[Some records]

— Begin —

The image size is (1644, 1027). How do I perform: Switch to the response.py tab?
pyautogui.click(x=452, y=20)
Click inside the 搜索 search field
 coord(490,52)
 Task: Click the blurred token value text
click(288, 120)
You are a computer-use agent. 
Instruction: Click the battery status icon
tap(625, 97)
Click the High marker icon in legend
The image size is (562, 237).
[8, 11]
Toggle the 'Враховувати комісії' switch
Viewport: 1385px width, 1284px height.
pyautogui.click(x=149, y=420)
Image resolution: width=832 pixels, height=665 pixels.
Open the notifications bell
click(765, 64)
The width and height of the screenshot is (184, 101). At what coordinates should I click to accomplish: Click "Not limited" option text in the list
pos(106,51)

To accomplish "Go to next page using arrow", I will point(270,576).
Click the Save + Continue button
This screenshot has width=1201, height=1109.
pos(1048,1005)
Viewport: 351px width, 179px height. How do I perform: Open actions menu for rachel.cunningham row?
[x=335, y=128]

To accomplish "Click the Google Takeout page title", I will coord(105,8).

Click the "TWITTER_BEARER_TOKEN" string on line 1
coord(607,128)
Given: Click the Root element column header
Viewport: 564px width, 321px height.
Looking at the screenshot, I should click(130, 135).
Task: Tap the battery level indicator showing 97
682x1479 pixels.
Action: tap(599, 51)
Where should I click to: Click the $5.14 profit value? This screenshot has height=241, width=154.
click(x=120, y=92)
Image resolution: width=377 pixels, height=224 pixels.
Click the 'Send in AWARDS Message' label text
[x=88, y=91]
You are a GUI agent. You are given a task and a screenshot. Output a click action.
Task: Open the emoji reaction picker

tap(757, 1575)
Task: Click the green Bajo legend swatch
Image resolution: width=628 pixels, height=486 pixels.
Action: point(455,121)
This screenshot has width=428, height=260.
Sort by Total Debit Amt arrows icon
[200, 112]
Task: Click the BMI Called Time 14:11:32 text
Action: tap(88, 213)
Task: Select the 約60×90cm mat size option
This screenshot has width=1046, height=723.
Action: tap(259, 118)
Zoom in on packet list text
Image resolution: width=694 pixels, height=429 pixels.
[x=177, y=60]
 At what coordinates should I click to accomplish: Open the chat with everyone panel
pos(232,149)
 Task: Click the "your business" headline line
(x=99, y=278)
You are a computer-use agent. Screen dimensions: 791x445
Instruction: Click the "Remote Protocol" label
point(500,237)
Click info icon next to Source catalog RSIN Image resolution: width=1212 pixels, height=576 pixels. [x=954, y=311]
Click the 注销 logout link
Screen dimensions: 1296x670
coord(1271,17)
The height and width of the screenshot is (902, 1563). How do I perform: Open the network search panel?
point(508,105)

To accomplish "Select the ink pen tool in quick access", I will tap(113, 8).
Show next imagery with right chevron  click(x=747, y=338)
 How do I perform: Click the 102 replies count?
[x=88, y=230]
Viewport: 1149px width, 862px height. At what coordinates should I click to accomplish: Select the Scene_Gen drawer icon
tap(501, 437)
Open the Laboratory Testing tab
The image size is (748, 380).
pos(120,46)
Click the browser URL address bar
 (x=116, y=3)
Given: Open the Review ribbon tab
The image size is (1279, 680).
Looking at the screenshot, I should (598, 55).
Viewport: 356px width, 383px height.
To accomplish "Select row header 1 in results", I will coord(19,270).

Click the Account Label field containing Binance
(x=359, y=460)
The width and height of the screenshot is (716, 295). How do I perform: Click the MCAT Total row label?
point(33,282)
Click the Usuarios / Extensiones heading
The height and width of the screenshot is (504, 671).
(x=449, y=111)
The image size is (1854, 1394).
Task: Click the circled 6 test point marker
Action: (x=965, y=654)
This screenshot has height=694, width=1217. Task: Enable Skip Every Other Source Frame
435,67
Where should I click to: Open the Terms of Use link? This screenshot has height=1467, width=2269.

— End —

Exercise
Rewrite all of the records above, replacing "How do I perform" with "How can I do" wherever it occurs and keeping everything else the same.

Result of the exercise
The image size is (1644, 1027). How can I do: Switch to the response.py tab?
pyautogui.click(x=452, y=20)
Click inside the 搜索 search field
 coord(490,52)
 Task: Click the blurred token value text
click(288, 120)
You are a computer-use agent. 
Instruction: Click the battery status icon
tap(625, 97)
Click the High marker icon in legend
The image size is (562, 237).
[8, 11]
Toggle the 'Враховувати комісії' switch
Viewport: 1385px width, 1284px height.
pyautogui.click(x=149, y=420)
Image resolution: width=832 pixels, height=665 pixels.
Open the notifications bell
click(765, 64)
The width and height of the screenshot is (184, 101). At what coordinates should I click to accomplish: Click "Not limited" option text in the list
pos(106,51)

To accomplish "Go to next page using arrow", I will point(270,576).
Click the Save + Continue button
This screenshot has width=1201, height=1109.
pos(1048,1005)
Viewport: 351px width, 179px height. How can I do: Open actions menu for rachel.cunningham row?
[x=335, y=128]

To accomplish "Click the Google Takeout page title", I will coord(105,8).

Click the "TWITTER_BEARER_TOKEN" string on line 1
coord(607,128)
Given: Click the Root element column header
Viewport: 564px width, 321px height.
Looking at the screenshot, I should click(130, 135).
Task: Tap the battery level indicator showing 97
682x1479 pixels.
Action: tap(599, 51)
Where should I click to: Click the $5.14 profit value? This screenshot has height=241, width=154.
click(x=120, y=92)
Image resolution: width=377 pixels, height=224 pixels.
Click the 'Send in AWARDS Message' label text
[x=88, y=91]
You are a GUI agent. You are given a task and a screenshot. Output a click action.
Task: Open the emoji reaction picker

tap(757, 1575)
Task: Click the green Bajo legend swatch
Image resolution: width=628 pixels, height=486 pixels.
Action: point(455,121)
This screenshot has width=428, height=260.
Sort by Total Debit Amt arrows icon
[200, 112]
Task: Click the BMI Called Time 14:11:32 text
Action: tap(88, 213)
Task: Select the 約60×90cm mat size option
This screenshot has width=1046, height=723.
Action: tap(259, 118)
Zoom in on packet list text
Image resolution: width=694 pixels, height=429 pixels.
[x=177, y=60]
 At what coordinates should I click to accomplish: Open the chat with everyone panel
pos(232,149)
 Task: Click the "your business" headline line
(x=99, y=278)
You are a computer-use agent. Screen dimensions: 791x445
Instruction: Click the "Remote Protocol" label
point(500,237)
Click info icon next to Source catalog RSIN Image resolution: width=1212 pixels, height=576 pixels. [x=954, y=311]
Click the 注销 logout link
Screen dimensions: 1296x670
coord(1271,17)
The height and width of the screenshot is (902, 1563). How can I do: Open the network search panel?
point(508,105)

To accomplish "Select the ink pen tool in quick access", I will tap(113, 8).
Show next imagery with right chevron  click(x=747, y=338)
 How can I do: Click the 102 replies count?
[x=88, y=230]
Viewport: 1149px width, 862px height. At what coordinates should I click to accomplish: Select the Scene_Gen drawer icon
tap(501, 437)
Open the Laboratory Testing tab
The image size is (748, 380).
pos(120,46)
Click the browser URL address bar
 (x=116, y=3)
Given: Open the Review ribbon tab
The image size is (1279, 680).
Looking at the screenshot, I should (598, 55).
Viewport: 356px width, 383px height.
To accomplish "Select row header 1 in results", I will coord(19,270).

Click the Account Label field containing Binance
(x=359, y=460)
The width and height of the screenshot is (716, 295). How can I do: Click the MCAT Total row label?
point(33,282)
Click the Usuarios / Extensiones heading
The height and width of the screenshot is (504, 671).
(x=449, y=111)
The image size is (1854, 1394).
Task: Click the circled 6 test point marker
Action: (x=965, y=654)
This screenshot has height=694, width=1217. Task: Enable Skip Every Other Source Frame
435,67
Where should I click to: Open the Terms of Use link? This screenshot has height=1467, width=2269.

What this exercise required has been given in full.